Unlike much of its alcoholic bretheren, rum's production isn't tightly controlled by law; it can take on any number of regional or artisinal variations and still be called by name. Distilled from molasses (or sugarcane juice), rum begins life clear, and is then fermented and aged in steel or oak barrels or casks -- for different lengths of time -- to effect a variety of colors, flavors, and aromas.
Also known as light or silver, white rum is colorless, and is the spirit of choice for rum cocktails like the mojito. It has a delicate sweet flavor, and is typically fermented in stainless steel. White Cachaça, a Brazilian variation on rum used in the nation's signature Caipirinha cocktail, belongs in this category.
True to its name, golden rums are amber-hued, and typically medium in body; these rums are aged in oak casks, and are appropriate for sipping on their own.
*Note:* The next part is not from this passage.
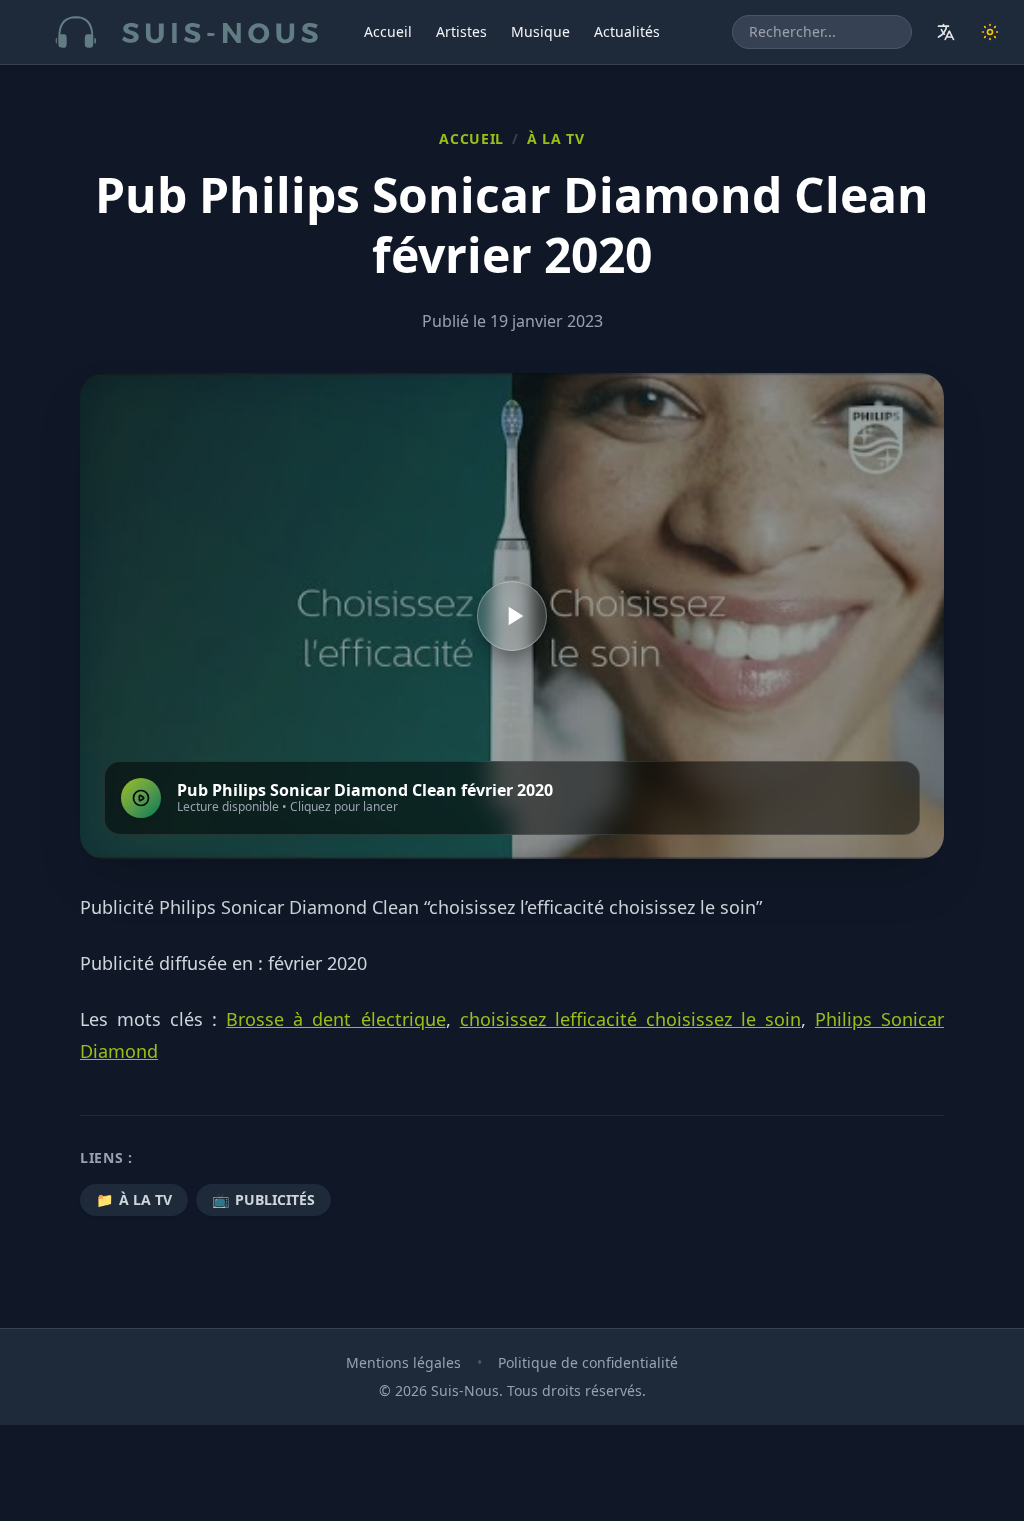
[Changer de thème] (990, 32)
Thick and rich in appearance and aroma, dark or black rums are full-bodied and ripe with caramel and mollasses notes on the nose and palate, characteristics picked up as the rum is aged in charred oak casks. Dark rum is used in cooking, and as a counterpart to white rum in classic cocktails like the Mai Tai and the Scorpion. Want a great cocktail to showcase your dark rum? Order a Dark and Stormy.
Flavored and Spiced Rums
For better or worse, this is often the first category of rum many Americans come across (thanks to Malibu, long a Freshman-year staple). The flavor is typically coconut, though there are many specialty rums on the market with infused fruit or caramel flavors, intended as mixers for tropical drinks.